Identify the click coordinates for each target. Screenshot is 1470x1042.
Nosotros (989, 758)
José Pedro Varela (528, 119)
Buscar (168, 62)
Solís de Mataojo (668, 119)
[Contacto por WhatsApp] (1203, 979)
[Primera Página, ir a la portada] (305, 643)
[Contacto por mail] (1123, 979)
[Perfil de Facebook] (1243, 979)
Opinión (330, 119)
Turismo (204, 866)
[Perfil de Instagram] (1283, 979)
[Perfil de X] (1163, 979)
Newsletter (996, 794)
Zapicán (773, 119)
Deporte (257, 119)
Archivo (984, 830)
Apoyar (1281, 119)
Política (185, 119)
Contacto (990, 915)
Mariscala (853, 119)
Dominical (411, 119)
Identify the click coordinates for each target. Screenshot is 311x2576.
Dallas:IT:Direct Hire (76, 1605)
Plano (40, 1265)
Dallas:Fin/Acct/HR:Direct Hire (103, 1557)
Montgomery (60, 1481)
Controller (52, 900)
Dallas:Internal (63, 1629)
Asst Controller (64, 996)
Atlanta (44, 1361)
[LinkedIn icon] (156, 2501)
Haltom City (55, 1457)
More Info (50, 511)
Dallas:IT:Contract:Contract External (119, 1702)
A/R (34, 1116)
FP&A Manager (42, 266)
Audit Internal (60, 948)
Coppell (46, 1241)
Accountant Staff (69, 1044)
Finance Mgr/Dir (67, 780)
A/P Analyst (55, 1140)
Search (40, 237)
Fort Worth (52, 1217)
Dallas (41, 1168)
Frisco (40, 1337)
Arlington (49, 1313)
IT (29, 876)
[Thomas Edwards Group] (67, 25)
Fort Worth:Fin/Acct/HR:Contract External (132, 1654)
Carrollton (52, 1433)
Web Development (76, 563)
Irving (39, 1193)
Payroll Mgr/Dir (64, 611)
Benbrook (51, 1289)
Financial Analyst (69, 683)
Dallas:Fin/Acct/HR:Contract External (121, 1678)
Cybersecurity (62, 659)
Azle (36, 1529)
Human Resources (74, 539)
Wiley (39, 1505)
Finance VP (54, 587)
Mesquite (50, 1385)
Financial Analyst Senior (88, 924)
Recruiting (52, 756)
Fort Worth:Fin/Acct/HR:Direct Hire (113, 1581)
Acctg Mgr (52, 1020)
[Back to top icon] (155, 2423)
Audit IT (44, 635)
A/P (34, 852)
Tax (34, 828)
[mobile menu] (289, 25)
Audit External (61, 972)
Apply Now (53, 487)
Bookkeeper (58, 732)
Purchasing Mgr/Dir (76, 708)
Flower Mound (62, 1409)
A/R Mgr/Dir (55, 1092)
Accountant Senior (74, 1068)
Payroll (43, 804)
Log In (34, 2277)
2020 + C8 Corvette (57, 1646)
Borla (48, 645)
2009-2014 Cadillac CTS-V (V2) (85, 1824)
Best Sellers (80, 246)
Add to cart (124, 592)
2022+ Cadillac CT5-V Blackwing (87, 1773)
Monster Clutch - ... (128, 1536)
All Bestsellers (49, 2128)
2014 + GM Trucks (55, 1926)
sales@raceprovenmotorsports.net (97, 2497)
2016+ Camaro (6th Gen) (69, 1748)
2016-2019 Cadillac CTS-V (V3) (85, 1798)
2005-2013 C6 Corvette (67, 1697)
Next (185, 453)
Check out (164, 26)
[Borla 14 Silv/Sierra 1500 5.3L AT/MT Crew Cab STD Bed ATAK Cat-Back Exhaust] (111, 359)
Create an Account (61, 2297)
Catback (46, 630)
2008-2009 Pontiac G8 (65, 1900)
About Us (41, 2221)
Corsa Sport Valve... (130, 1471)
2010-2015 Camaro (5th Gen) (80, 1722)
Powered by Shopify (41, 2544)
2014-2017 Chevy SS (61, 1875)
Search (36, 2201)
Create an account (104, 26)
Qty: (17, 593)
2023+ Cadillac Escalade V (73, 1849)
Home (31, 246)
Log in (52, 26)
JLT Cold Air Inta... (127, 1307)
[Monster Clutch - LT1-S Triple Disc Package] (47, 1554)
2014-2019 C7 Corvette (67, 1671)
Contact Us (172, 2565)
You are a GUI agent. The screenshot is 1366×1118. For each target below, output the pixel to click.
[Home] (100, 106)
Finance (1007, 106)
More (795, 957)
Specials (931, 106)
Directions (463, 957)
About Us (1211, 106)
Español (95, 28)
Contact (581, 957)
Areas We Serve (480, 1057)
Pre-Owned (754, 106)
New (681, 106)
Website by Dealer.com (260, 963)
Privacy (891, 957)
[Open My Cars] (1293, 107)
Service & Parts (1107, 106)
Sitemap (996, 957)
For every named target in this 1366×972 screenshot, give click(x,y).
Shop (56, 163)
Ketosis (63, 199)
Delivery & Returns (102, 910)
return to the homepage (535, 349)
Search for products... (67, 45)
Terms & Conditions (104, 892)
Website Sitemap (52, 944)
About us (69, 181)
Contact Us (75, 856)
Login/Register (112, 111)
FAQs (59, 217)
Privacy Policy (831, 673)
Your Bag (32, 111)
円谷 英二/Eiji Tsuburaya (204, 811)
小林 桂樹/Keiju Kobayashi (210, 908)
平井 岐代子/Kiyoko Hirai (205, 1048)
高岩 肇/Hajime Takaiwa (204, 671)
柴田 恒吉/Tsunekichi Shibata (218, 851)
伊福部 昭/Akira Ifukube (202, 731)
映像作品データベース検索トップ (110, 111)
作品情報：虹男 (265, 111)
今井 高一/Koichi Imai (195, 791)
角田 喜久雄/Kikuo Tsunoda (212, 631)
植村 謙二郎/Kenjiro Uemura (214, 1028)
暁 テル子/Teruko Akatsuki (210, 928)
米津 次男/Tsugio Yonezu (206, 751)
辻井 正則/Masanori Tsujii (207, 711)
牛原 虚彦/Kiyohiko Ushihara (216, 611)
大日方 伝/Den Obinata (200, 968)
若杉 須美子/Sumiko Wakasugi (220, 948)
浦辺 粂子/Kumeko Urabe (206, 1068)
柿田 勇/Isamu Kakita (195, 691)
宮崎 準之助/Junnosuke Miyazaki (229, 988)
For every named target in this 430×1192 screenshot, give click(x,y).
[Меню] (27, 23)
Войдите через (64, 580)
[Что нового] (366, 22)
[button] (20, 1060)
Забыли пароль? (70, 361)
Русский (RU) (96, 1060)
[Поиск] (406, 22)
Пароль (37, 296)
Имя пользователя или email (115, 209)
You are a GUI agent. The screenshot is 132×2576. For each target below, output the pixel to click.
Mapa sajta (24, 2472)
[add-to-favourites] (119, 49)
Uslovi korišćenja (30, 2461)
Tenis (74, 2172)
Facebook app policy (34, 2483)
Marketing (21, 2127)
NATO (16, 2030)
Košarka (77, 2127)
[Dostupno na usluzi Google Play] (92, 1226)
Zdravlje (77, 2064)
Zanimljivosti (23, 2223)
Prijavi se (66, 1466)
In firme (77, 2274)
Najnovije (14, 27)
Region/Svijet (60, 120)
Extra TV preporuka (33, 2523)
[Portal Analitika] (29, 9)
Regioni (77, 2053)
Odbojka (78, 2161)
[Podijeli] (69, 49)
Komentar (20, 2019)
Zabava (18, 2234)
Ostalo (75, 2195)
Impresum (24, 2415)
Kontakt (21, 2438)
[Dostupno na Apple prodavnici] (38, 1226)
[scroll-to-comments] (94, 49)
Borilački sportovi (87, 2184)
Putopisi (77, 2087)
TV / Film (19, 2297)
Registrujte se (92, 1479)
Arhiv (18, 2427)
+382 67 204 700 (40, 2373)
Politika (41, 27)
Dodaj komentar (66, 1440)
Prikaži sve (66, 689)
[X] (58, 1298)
== == ==
Written instruction:
Lay out the records as a Markdown table with the columns Row and Line, one row per line, starting with the first line of the records and going on through the line containing "Mariscala (853, 119)". Leave out any blank lines.

Correct result:
| Row | Line |
|---|---|
| 1 | Identify the click coordinates for each target. Screenshot is 1470x1042. |
| 2 | Nosotros (989, 758) |
| 3 | José Pedro Varela (528, 119) |
| 4 | Buscar (168, 62) |
| 5 | Solís de Mataojo (668, 119) |
| 6 | [Contacto por WhatsApp] (1203, 979) |
| 7 | [Primera Página, ir a la portada] (305, 643) |
| 8 | [Contacto por mail] (1123, 979) |
| 9 | [Perfil de Facebook] (1243, 979) |
| 10 | Opinión (330, 119) |
| 11 | Turismo (204, 866) |
| 12 | [Perfil de Instagram] (1283, 979) |
| 13 | [Perfil de X] (1163, 979) |
| 14 | Newsletter (996, 794) |
| 15 | Zapicán (773, 119) |
| 16 | Deporte (257, 119) |
| 17 | Archivo (984, 830) |
| 18 | Apoyar (1281, 119) |
| 19 | Política (185, 119) |
| 20 | Contacto (990, 915) |
| 21 | Mariscala (853, 119) |